Document excerpt.
+ + +

Paralympics for the gold

There’s no doubt that the Olympics are popular. According to the International Olympic Committee, almost 3.6 billion people watched at least one minute of the summer games held in Rio. That means half the world’s population watched the Olympics in some form or fashion.

On the surface, that number seems reasonable. The Olympics are comprised of athletes from almost every country, which means almost every country on Earth holds some sort of stake in the games (sorry Antarctica). This event literally attracts audiences worldwide who watch athletes perform record-breaking feats of strength and skill. What could be more entertaining than that?

How about the Paralympics?

The first Paralympics took place in Rome in 1960 and featured 400 athletes from 23 different countries. The movement can be traced back to England where, in the 1940s, Dr. Guttmann used sports as a way to help people who had been injured during World War II.

In the 1948 London Olympics, Guttmann organized the first athletic event for people in wheelchairs by hosting an archery competition for injured service men and women. This milestone paved the way for future Paralympic games and boosted the appeal of shooting arrows while sitting down.

Paralympics derives its name from the Greek preposition para, which means alongside, and the word Olympic. (Hey, stop yelling duh.) It was originally intended to show the parallel nature of the games and to highlight how the two movements exist side by side.

Unfortunately, the name no longer works, since the Paralympics surpass their counterpart in almost every way despite the lack of recognition they receive.

While the numbers are improving—2.1 billion people watched the Sochi 2014 Paralympic Winter Games—total views still lag well behind their Olympic counterpart. This is a travesty. Not because people need to feel compelled to watch the Paralympics and Olympics equally because of some moral construct. No, this is wrong because the Paralympics are genuinely more entertaining.

For the vast majority of people watching the Olympics, their reasons can be boiled down to three things: national pride, exciting athletic events and inspirational stories. The Paralympics encompasses all three of those things in extreme ways that have not been touched by the Olympics.

+ + +

Information shown.
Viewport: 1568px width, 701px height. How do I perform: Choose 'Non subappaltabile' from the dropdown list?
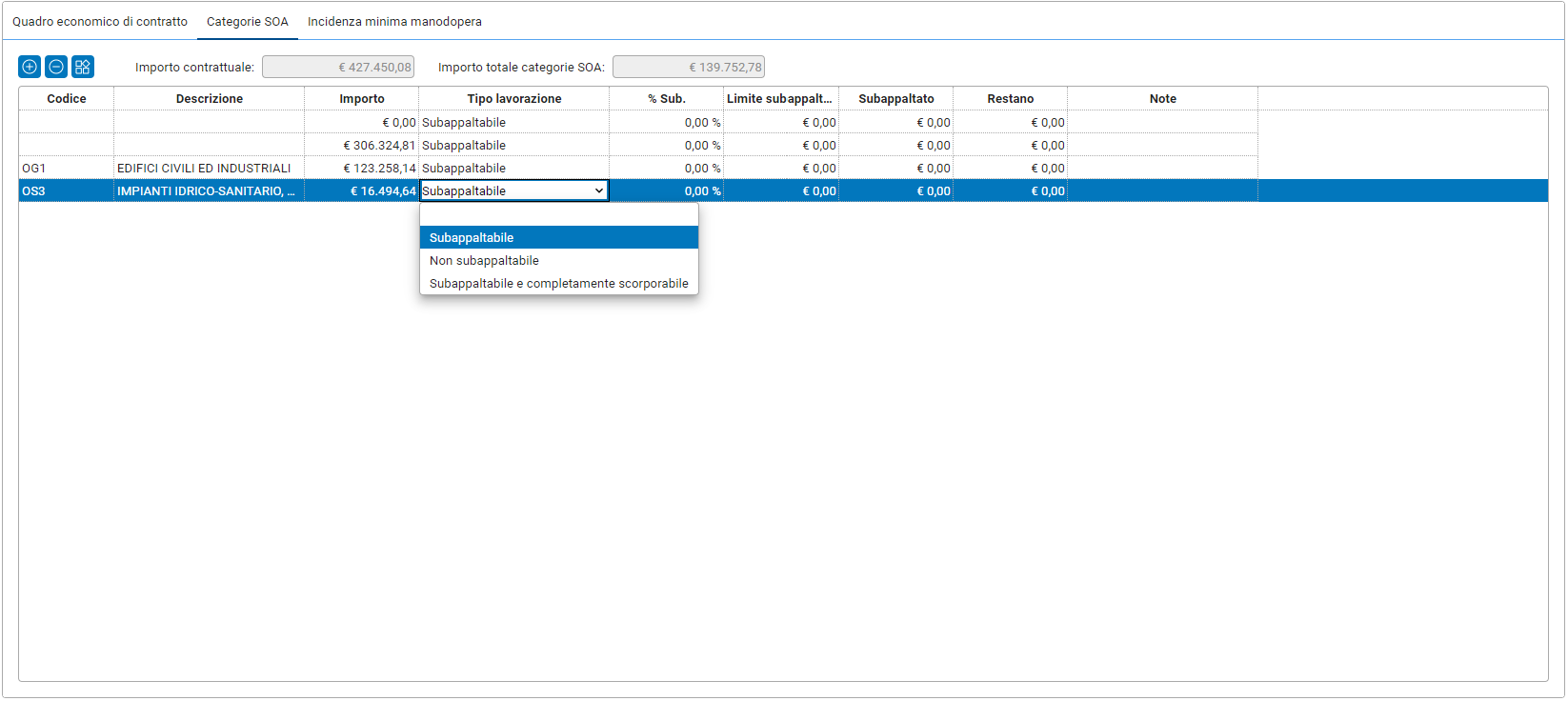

+ + +

From the text about the Paralympics:
1. In what city and year were the first Paralympics held?
2. What competition did Guttmann host at the 1948 London Olympics?
3. How many people watched the Sochi 2014 Paralympic Winter Games?
Answer using only the text about the Paralympics.

Written answer.
1. Rome, in 1960
2. An archery competition for injured service men and women
3. 2.1 billion people